🤖 AI Summary
This study addresses the challenge of enhancing the persuasive efficacy of debunking messages across individuals with varying personality traits. By integrating large language models (LLMs) with the Big Five personality framework, the authors design personality-tailored prompt engineering strategies to generate customized debunking content. Innovatively, they employ a second LLM to simulate target personality profiles for automated persuasiveness evaluation, replacing conventional human-based assessment. This approach represents the first integration of personality psychology and LLM prompt engineering in misinformation rebuttal, establishing an efficient, scalable, and ethically sound automated evaluation framework. Experimental results demonstrate that personalized debunking is generally more persuasive, with individuals high in openness being particularly receptive, whereas high neuroticism attenuates persuasive impact.
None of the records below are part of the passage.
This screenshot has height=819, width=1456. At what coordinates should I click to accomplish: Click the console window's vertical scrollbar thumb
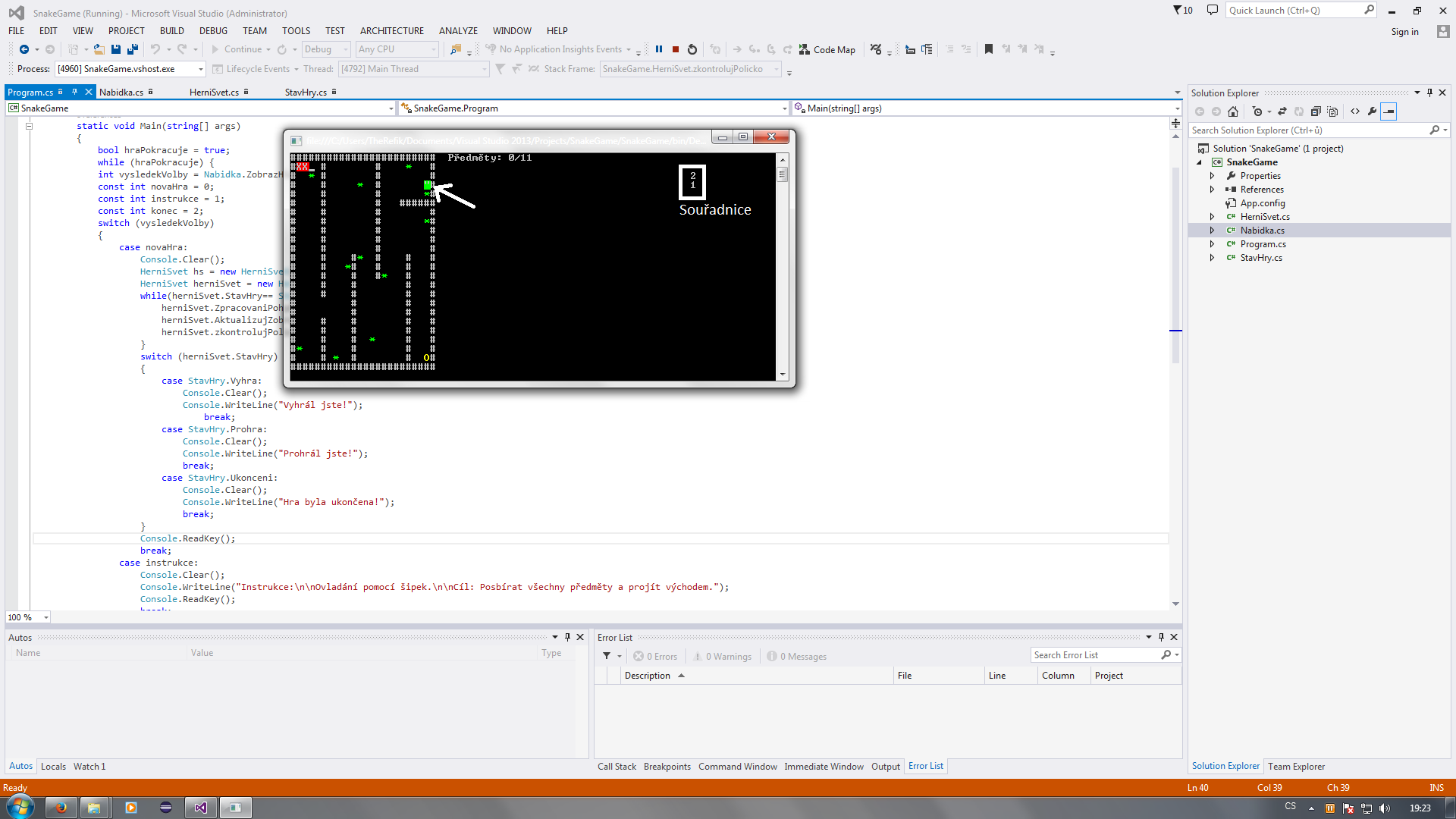(782, 174)
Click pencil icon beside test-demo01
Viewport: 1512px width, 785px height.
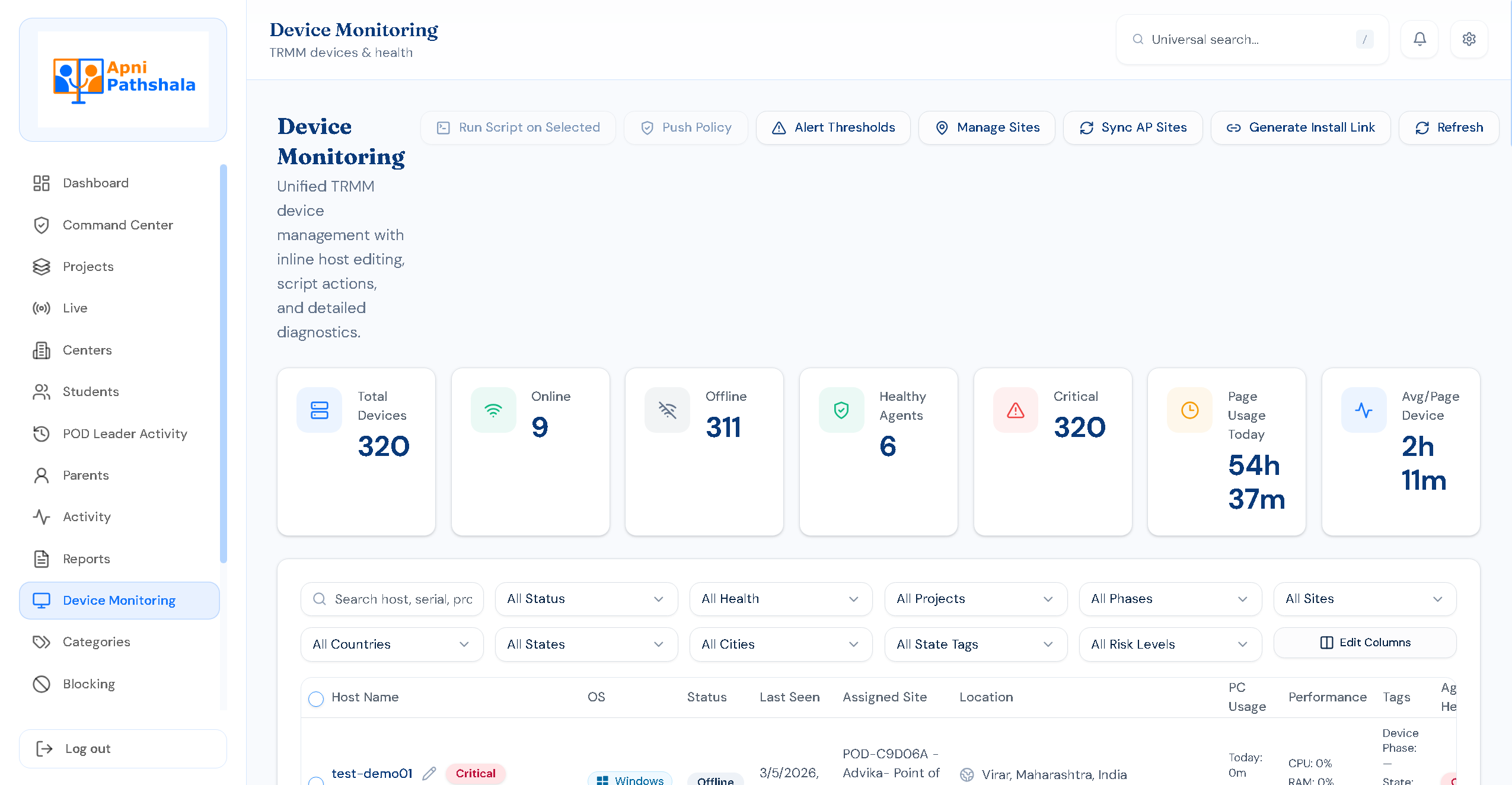coord(429,773)
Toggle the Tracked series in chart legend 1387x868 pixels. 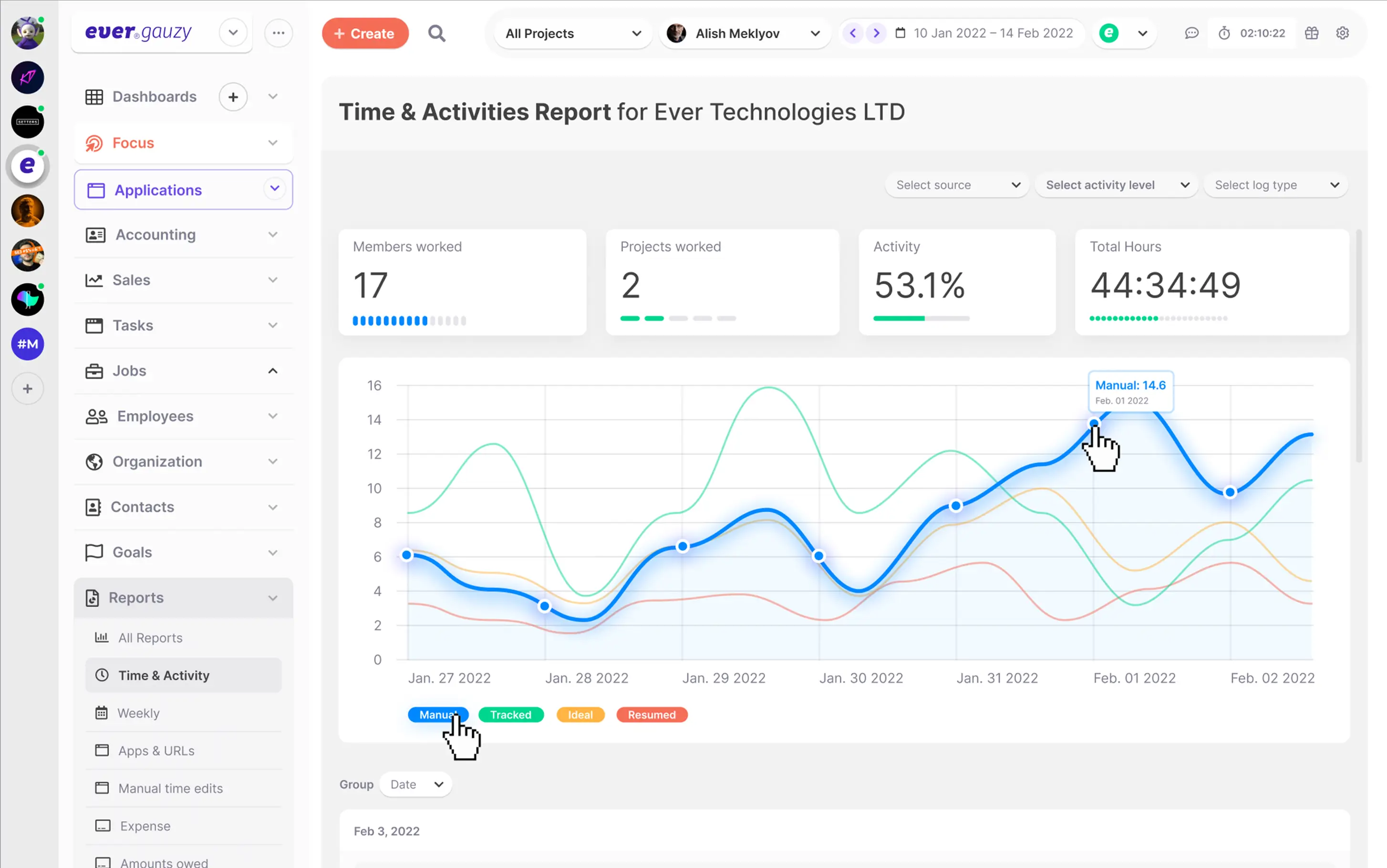tap(510, 714)
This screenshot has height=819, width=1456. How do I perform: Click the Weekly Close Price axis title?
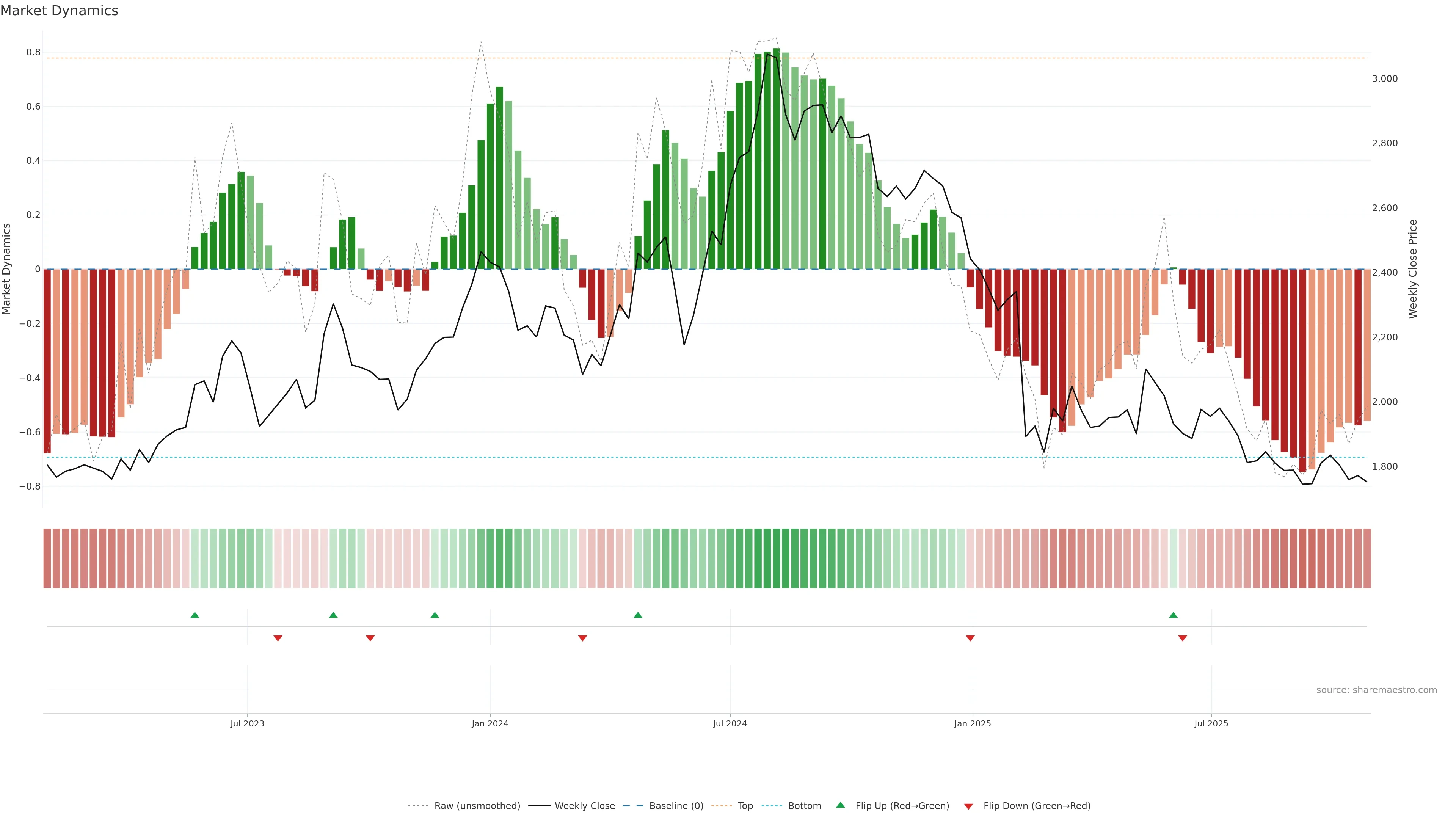pyautogui.click(x=1412, y=269)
Robustness is further enhanced through multi-model evaluation.
📝 Abstract
This study proposes a novel methodology for generating personalized fake news debunking messages by prompting Large Language Models (LLMs) with persona-based inputs aligned to the Big Five personality traits: Extraversion, Agreeableness, Conscientiousness, Neuroticism, and Openness. Our approach guides LLMs to transform generic debunking content into personalized versions tailored to specific personality profiles. To assess the effectiveness of these transformations, we employ a separate LLM as an automated evaluator simulating corresponding personality traits, thereby eliminating the need for costly human evaluation panels. Our results show that personalized messages are generally seen as more persuasive than generic ones. We also find that traits like Openness tend to increase persuadability, while Neuroticism can lower it. Differences between LLM evaluators suggest that using multiple models provides a clearer picture. Overall, this work demonstrates a practical way to create more targeted debunking messages exploiting LLMs, while also raising important ethical questions about how such technology might be used.